EXERCISE TEXT:
───

“We’re at a warped point in history in which the feminist state has so deeply involved itself in relationships it has broken the contract between men and women.” (The Wisdom in Not Arguing With A Woman – The Spearhead, 11 May 2012)
This “contract” is not a creation of lawyers and written law. It undercuts anything written in Blackstone, any verdict signed by the Supreme Court. One could argue that its foundations are older than modern man, because it is based on the behavior that animals who live in a pack must follow if the pack is – and they are – to survive.
Homo sapiens is not a “pack animal”, you argue? We are more sophisticated than that, more advanced, with a more-complex society than the lowly “pack animal” of my comparison? I’m not talking of the Gothic-cathedral creation above the ground, I’m talking of the foundations, below the ground, out of sight, long-buried and forgotten as long as the structure will continue to stand. But can we move this structure off its hidden foundations and still keep it intact? It appears to me that we’ve tried – and we’ve failed; the attempts of our present society to move, morph, shape-shift and change the social contract have left it broken, unable to stand as it is today.
Let’s take a look at those “pack animals.” Wolves are most familiar to European and North American cognizance. The wolf pack in the wild consists of a breeding pair, the alphas, who dominate the “lesser” members of the pack – generally their “adolescent” children – and the pack works together to keep the current litter of pups well-fed and strong. (1) Situations are different when you throw a bunch of captive wolves together in a cage; their battles of dominance are the tool they use to sort things out between them, in forced company. The “captive pack” may be more comparable to the cheesy crowd in your local singles meet-market, mightn’t it?

───

Saved data entries:
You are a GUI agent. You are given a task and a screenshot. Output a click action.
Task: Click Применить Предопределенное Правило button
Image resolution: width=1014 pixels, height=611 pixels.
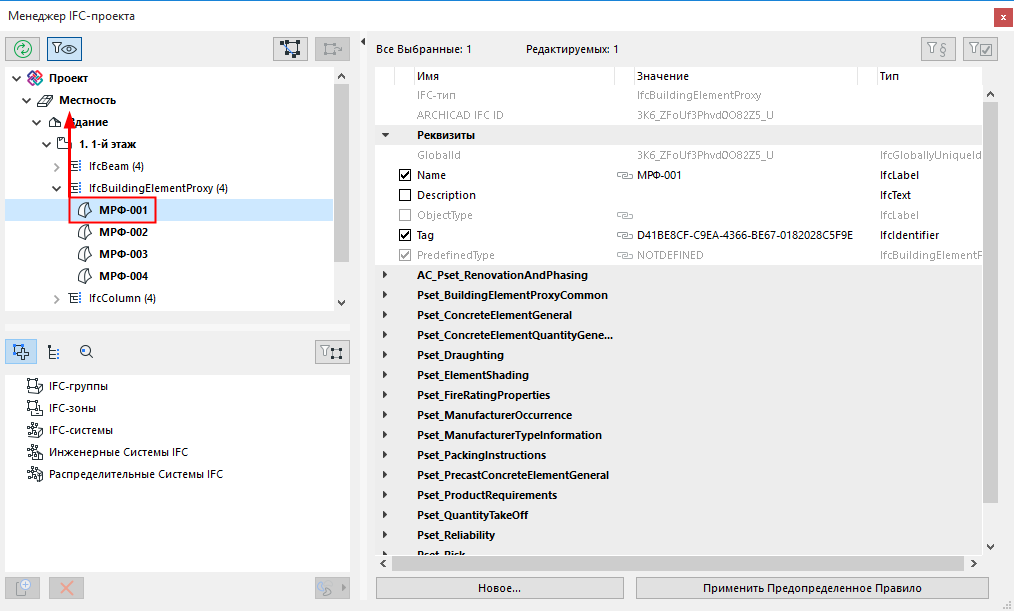coord(811,588)
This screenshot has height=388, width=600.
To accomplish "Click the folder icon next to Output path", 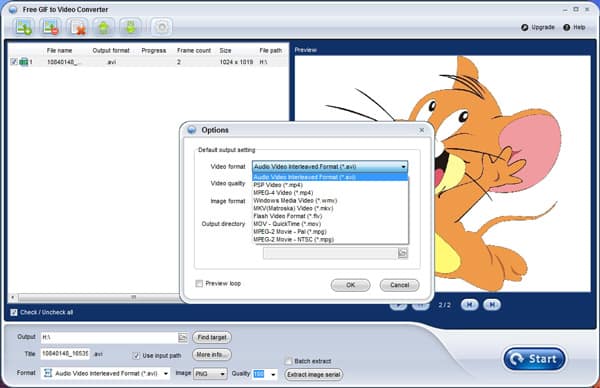I will pos(183,337).
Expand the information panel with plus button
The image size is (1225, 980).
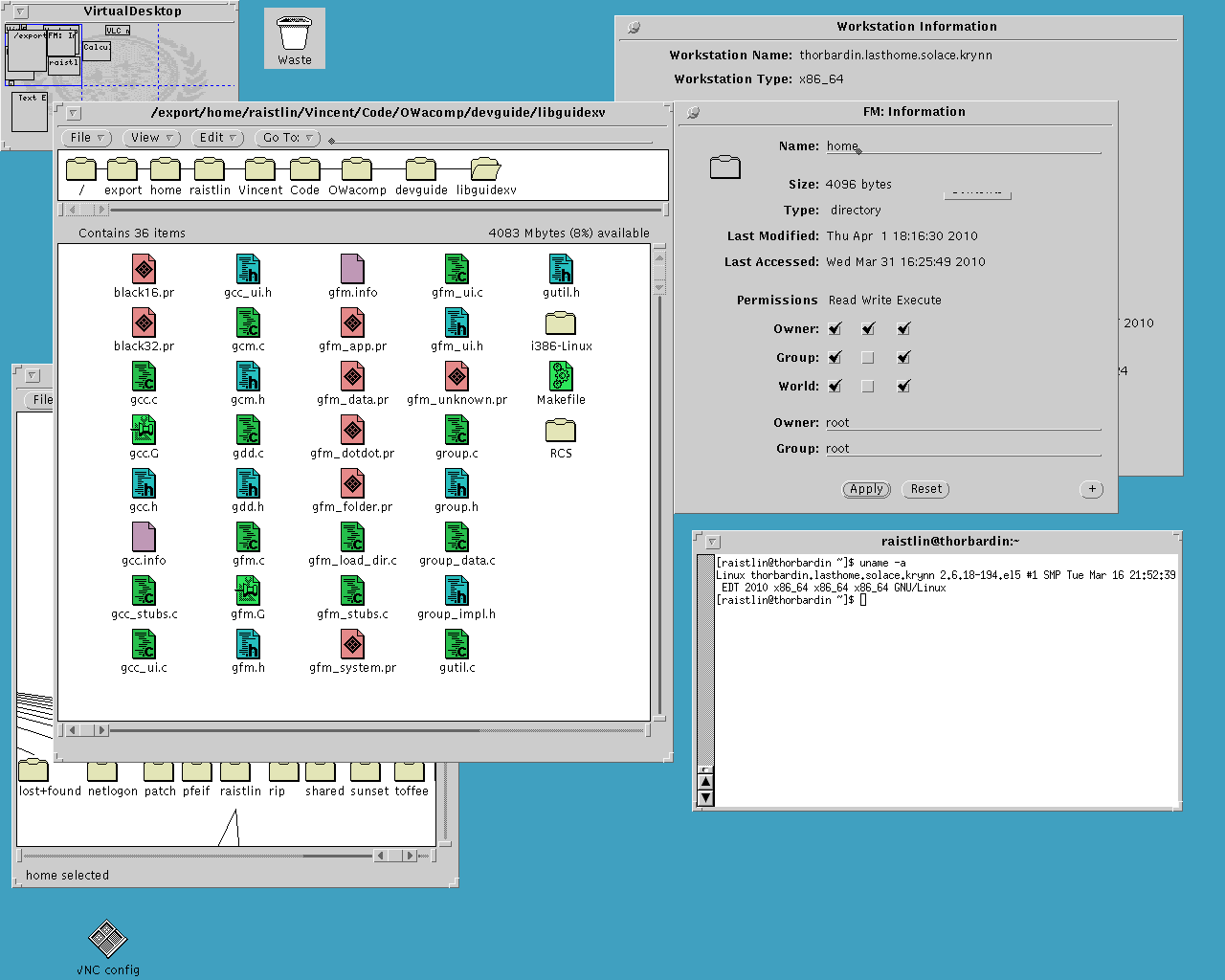pyautogui.click(x=1092, y=489)
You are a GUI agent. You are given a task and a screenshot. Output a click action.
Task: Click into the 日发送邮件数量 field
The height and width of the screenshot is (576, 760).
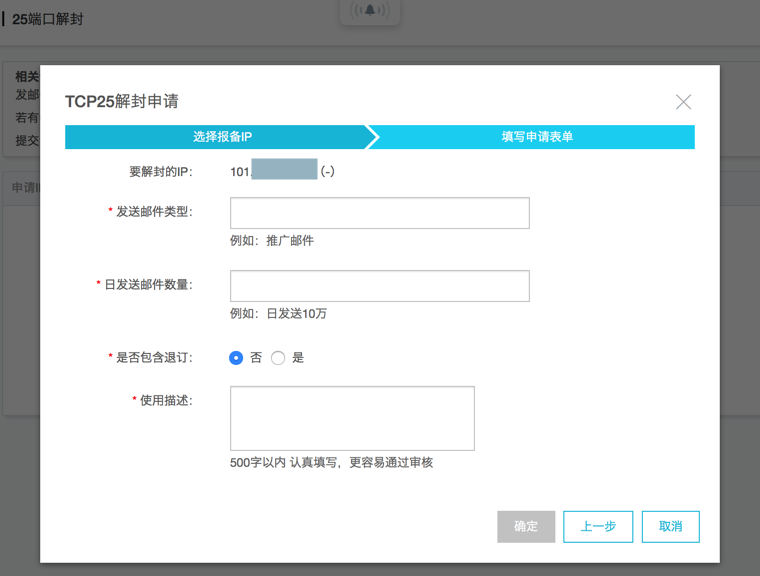[x=379, y=286]

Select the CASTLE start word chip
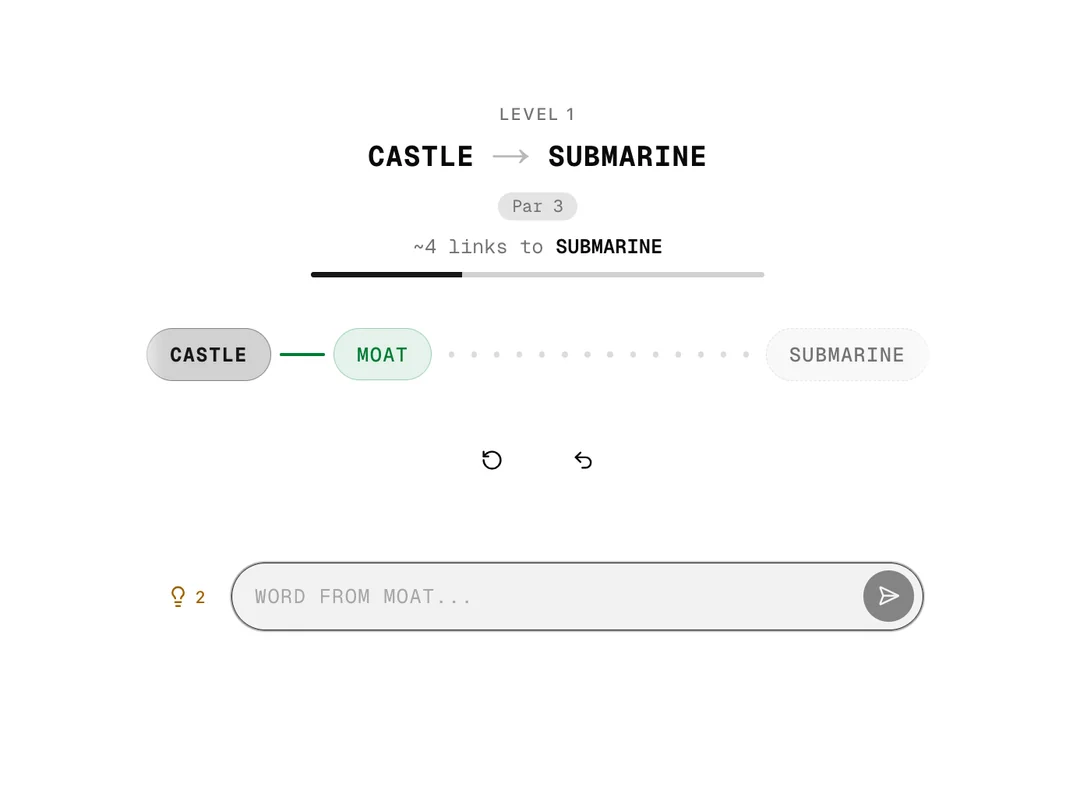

───

GOAL OF THE EXERCISE: Continue the essay on the contract between men and women, starting right after its last sentence.

OUTPUT BELOW:
Notice, though, the absolute biological imperative: Bring up a litter, or rather litter-after-litter, of healthy, strong pups. The same is the reproductive imperative of any mammal, any animal, any creature – to survive as a species, they have to procreate. In the case of bisexual species (just about any critter more complex than the bdelloid rotifers), they have to mate – the egg-layer must choose a sperm-sprayer to fertilize those eggs. The male must establish his value as a good sire for the female’s young; whether by display (like the peacock), by “interesting stuff” (like the bowerbird), by actual combat (like rutting deer), or – in a species as socially-complex as Homo sapiens – by “game.”
And more importantly, by what anthropologists and philosophers call “the social contract.”
Human society is incredibly broader, deeper, and more complex than the social behaviors of any other animal on Earth. This has been so since grass huts, stone tools, and tribal groups of multiple nuclear families, bound together by spoken language, common needs cooperatively met, and social hierarchy. The tribal groups that survived, got along by going along, by tradition passed down the generations, by the inculcation of internal controls on individual behavior. “In the old days, there were no fights about hunting grounds or fishing territories. There was no law then … everybody did what was right.” (2) As tribes coalesced into larger societies, into hierarchies, into city-states and nations, the customs of the people in these groups adapted and evolved to keep society running smoothly; and the customs regarding mating and family life were arguably the most important of all. Customs like marriage, sexual fidelity between husband and wife, and raising the kids to live the same way, were more fundamental and powerful than mere laws could be. The “cake of custom,” as Walter Bagehot called it (3), underlies the Law and makes it enforceable.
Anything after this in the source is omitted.